One of Pop’s favorite tales was about his time in Valencia, Spain. I don’t recall why he was there. Maybe the army? It didn’t matter. All I knew is he loved Valencia. Its beaches, women, wine and music. Its history and machismo and bullfighting. This was captivating stuff for a ten year old.
He liked to whistle and sing the Valencia song, originally done by Jose Padilla in the 1920s, but made popular again in 1950 by crooner Tony Martin when my Pop was himself a young man. He whistled this song most every morning as he started his day. I would find myself whistling and singing it too through my early teens until our tastes in music diverged for thirty or so years. I smile as I see this happening with Connor now as he sings Bob Marley’s Three Little Birds when he’s in the shower or making himself a sandwich. Or finding old Bruce Springsteen songs on Mallory’s iTunes playlists.
So, when we were planning our trip to Spain, I knew we had to visit Valencia.
In the car as we approached the city, I found myself whistling the song, just like Pop did so many years ago, to the dismay of the kids. “What’s up with Dad? Why is he grinning like that? And what is that horrible song he’s trying to whistle?!” Even Lisa grew concerned, and she knows the back story.
We spent two days here in Valencia and Pop was right to admire the city. In contrast to the crowds of Barcelona, this place is tranquil, even languid. The charm and authenticity of the old quarter is refreshing compared to the more tourist-minded areas of some of the other parts of Spain we’ve visited.

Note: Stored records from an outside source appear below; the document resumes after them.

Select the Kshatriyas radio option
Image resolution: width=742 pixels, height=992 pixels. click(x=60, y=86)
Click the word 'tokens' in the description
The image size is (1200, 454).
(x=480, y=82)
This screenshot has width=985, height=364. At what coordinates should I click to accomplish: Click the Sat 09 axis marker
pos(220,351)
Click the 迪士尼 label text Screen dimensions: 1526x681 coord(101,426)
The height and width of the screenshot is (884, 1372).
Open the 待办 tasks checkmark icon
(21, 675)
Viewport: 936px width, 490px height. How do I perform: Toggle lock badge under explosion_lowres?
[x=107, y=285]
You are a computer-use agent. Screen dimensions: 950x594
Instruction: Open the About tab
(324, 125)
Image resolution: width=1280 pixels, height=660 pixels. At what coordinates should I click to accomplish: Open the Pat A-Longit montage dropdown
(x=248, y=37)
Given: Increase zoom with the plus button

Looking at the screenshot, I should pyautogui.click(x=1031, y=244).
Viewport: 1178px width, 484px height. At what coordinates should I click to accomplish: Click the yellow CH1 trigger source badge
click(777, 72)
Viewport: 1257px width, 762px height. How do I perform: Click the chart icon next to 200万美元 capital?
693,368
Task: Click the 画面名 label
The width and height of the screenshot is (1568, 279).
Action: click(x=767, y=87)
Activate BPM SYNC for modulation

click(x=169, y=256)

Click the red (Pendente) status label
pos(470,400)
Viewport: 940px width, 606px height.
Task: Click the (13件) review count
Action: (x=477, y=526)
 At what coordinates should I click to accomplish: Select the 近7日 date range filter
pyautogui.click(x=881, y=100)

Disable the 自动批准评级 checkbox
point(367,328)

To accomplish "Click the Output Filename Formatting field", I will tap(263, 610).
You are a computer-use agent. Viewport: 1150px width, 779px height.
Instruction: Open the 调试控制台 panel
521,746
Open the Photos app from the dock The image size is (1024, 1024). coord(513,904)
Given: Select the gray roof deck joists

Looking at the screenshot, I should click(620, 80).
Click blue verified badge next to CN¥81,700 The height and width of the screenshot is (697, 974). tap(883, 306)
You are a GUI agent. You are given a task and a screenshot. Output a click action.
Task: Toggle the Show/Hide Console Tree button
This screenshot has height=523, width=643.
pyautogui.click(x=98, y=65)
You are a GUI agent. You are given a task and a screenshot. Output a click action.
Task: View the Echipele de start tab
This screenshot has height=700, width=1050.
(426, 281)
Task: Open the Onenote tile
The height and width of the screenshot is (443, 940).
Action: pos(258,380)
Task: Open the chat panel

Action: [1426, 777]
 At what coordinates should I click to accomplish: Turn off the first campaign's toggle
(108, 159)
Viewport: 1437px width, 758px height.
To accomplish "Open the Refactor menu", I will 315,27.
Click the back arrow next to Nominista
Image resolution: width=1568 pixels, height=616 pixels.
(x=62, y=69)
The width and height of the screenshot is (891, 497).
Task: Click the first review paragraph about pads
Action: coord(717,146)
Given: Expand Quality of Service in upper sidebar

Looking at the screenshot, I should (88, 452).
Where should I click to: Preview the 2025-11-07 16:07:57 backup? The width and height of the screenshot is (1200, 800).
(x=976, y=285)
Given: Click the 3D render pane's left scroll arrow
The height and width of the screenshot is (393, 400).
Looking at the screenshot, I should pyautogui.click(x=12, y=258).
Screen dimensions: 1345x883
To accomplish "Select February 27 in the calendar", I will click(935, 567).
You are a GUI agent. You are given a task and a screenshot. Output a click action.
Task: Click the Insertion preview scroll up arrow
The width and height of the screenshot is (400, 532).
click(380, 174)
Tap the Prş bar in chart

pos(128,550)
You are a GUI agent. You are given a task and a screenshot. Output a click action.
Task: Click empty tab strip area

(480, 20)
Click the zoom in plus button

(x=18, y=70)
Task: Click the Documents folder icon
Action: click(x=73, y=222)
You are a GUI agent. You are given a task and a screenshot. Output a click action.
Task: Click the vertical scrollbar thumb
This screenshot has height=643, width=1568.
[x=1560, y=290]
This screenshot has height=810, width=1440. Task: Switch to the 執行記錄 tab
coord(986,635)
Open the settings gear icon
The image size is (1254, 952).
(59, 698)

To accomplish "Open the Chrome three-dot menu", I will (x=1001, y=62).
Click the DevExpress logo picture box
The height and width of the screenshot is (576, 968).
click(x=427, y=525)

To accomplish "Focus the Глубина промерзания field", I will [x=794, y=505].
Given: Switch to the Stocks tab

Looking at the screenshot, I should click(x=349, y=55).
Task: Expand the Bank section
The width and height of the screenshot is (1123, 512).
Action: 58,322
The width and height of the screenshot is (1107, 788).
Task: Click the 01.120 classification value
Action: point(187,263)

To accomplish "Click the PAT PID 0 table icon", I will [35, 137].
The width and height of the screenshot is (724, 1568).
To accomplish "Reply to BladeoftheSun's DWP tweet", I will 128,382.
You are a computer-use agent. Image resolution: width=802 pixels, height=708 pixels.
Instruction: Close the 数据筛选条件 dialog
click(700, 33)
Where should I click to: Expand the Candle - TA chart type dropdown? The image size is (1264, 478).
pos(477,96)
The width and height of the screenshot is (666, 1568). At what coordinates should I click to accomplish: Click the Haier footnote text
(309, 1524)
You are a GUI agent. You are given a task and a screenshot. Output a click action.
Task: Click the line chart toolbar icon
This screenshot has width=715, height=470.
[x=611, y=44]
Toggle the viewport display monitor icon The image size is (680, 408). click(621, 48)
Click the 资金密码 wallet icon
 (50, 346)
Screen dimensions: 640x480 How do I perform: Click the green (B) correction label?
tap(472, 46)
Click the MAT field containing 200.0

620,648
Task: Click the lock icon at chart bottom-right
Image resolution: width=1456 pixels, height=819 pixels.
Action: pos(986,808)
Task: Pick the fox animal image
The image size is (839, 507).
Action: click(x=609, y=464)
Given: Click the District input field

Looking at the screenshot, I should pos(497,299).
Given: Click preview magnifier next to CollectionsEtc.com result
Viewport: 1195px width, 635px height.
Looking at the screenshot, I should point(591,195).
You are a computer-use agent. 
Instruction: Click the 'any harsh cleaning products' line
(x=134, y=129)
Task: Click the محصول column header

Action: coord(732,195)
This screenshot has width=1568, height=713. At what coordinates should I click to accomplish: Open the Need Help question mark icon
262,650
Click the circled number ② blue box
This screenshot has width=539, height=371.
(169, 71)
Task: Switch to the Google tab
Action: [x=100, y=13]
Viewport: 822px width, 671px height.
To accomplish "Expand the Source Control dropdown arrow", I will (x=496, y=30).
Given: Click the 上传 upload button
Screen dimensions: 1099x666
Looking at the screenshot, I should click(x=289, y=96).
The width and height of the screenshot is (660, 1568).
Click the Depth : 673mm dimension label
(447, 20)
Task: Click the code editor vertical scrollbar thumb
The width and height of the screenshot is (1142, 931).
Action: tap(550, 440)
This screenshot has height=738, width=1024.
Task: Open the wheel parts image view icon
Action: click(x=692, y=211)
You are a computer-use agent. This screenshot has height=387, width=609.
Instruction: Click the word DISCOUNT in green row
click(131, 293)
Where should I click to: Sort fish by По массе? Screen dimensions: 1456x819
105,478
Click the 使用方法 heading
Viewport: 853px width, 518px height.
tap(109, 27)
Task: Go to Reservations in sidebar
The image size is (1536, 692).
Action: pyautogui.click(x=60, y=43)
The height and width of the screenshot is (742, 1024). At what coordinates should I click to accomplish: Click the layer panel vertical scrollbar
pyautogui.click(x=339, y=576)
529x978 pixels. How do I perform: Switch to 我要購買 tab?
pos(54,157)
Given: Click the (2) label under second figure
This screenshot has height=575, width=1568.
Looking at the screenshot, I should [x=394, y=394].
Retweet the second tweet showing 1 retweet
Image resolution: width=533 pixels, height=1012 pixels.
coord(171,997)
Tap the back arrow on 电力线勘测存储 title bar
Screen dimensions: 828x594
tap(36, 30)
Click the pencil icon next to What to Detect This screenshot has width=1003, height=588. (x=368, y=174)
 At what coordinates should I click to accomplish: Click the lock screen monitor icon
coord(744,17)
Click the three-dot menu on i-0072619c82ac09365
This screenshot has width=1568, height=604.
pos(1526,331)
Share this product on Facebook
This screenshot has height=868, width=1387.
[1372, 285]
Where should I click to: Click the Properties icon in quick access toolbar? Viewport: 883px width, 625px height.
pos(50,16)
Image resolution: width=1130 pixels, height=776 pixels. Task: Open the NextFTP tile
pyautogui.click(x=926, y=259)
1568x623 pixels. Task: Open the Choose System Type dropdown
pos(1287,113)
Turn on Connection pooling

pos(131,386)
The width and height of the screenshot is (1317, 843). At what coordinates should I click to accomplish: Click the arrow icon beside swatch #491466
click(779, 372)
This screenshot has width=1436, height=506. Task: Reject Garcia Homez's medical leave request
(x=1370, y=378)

And it’s warmer here. Today it was nearly 90 degrees. The wine is good and the women are indeed very beautiful. Lisa and Mallory have hinted that the men here aren’t bad looking either. Connor is non-committal, though he turned beet red when I asked him what he thought of seeing so many topless sunbathers at the beach.
We rented bicycles and explored the old part of town, the many tree-lined parks, the new science and technology center, the port with its Americas Cup headquarters, and the beach. The water is warm and the sand is perfect. I’m writing this while the rest of the family dozes on beach chairs under an umbrella. The sea beckons with a half-dozen white sails dotting the blue horizon, making me wish I were out there sailing on a broad reach, feeling the angle of the warm wind on my cheek.
And as I take in the beauty of this place, I wonder if Pop ever came here himself, or if his Valencia was just another of his tall tales. I could ask him, but most of me doesn’t really want to know. I’d like to believe he walked these streets as I did today and breathed in this orange-scented air; that he left some part of himself here long ago, a strand or two woven into the fabric of this beautiful place.
I wonder if any of my own tales have found purchase with my kids, strong enough that they might some day go out and experience it for themselves, to see what their crazy old Pop was always going on about …. maybe sailing off to a remote Caribbean island, singing three little birds with big dreamy grins, every sight and sound and smell unlocking childhood memories long tucked away, relishing the swell of the sea under their feet.
A nice thought. Maybe this is how dreams are meant to pass down the line after all.